FERRAND (Jacques), docteur en médecine, natif d’Agen, composa un livre de la Maladie d’amour, qui fut imprimé à Paris l’an 1622. La Bibliothéque des Médecins n’en a point encore fait mention : il méritait néanmoins d’y trouver place, plus que bien d’autres qu’on y voit placés (A).

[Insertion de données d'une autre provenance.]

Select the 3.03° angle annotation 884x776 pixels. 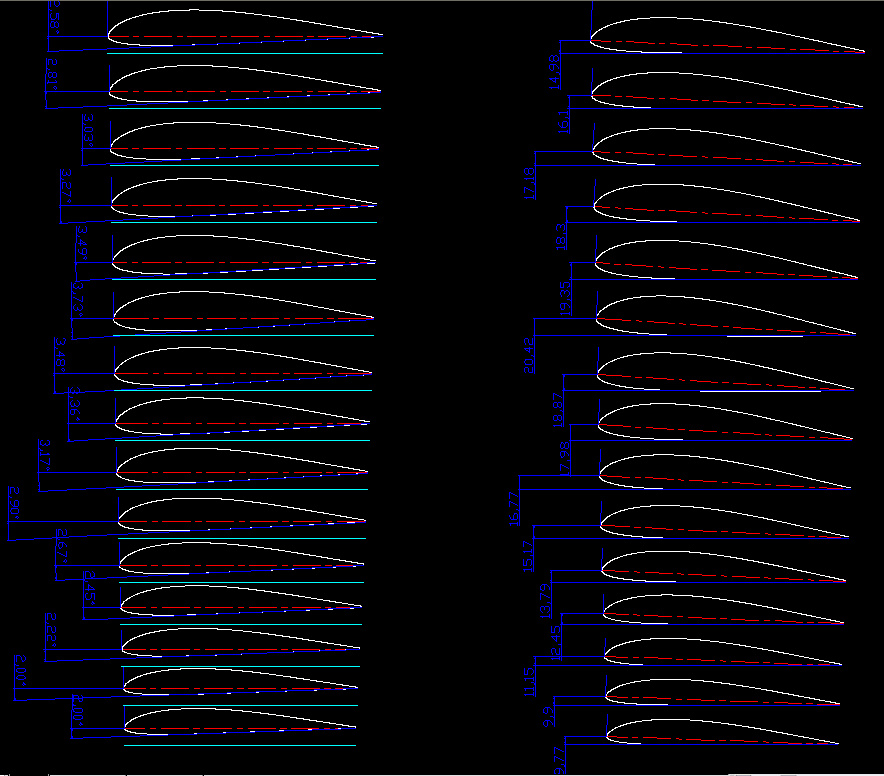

(A) Il méritait, de trouver place dans la Bibliothéque des Médecins, plus que bien d’autres qui y sont placés. ] Quoique le but de Jacques Ferrand soit de ne considérer l’amour qu’en tant qu’il se change quelquefois en maladie corporelle, en fureur, en mélancolie, il ne laisse pas de dire beaucoup de choses qui se rapportent à l’amour en général. Je prends ici le mot d’amour selon le sens qu’on lui donne par excellence, je veux dire pour la passion que l’un des sexes conçoit pour l’autre, passion qui a été honorée d’un culte divin sous le nom de Vénus, dans le paganisme, et qui est l’un des plus profonds mystères de la nature. L’épître dédicatoire du livre de Jacques Ferrand est remplie d’une érudition qui témoigne qu’il n’y avait rien sur quoi les poëtes du paganisme eussent plus profondément philosophé que sur l’amour. On y a oublié les vers de Lucrèce que j’ai rapportés ci-dessus[1]. Je disais alors qu’en cas que cette passion soit entrée au monde par le péché, il la faut considérer comme une planche après le naufrage : c’était comme un second principe de vie accordé au genre humain ; c’était un nouveau sort très-nécessaire pour donner le branle à la nature. Mais je devais dire aussi que cette seconde libéralité de l’auteur de toutes choses est marquée au coin général de la maxime, Les présens de la fortune sont toujours mêlés de quelque disgrâce : Fortuna nunquàm simpliciter indulget[2]. Ceux qui ne savent point par expérience les amertumes dont les plaisirs de l’amour sont accompagnés [3], n’ont qu’à lire l’ouvrage du sieur Ferrand : ils y apprendront à juger de cette matière par les sentences de plusieurs graves auteurs ; car selon la méthode de ce temps-là, ce médecin cite beaucoup, et il ne dit presque rien qu’il ne munisse de l’autorité de quelque poëte grec ou latin, ou de quelque philosophe ancien ou moderne. On est revenu de cette méthode ; mais les auteurs qui l’ont sui-

  1. Dans la remarque (F) de l’article d’Ève.
  2. Q. Curtius, lib. IV, cap. XIV.
  3. Voyez l’article Selemnus tome XIII. Quand il n’y aurait que la jalousie, ce serait assez pour faire que le mal balançât le bien.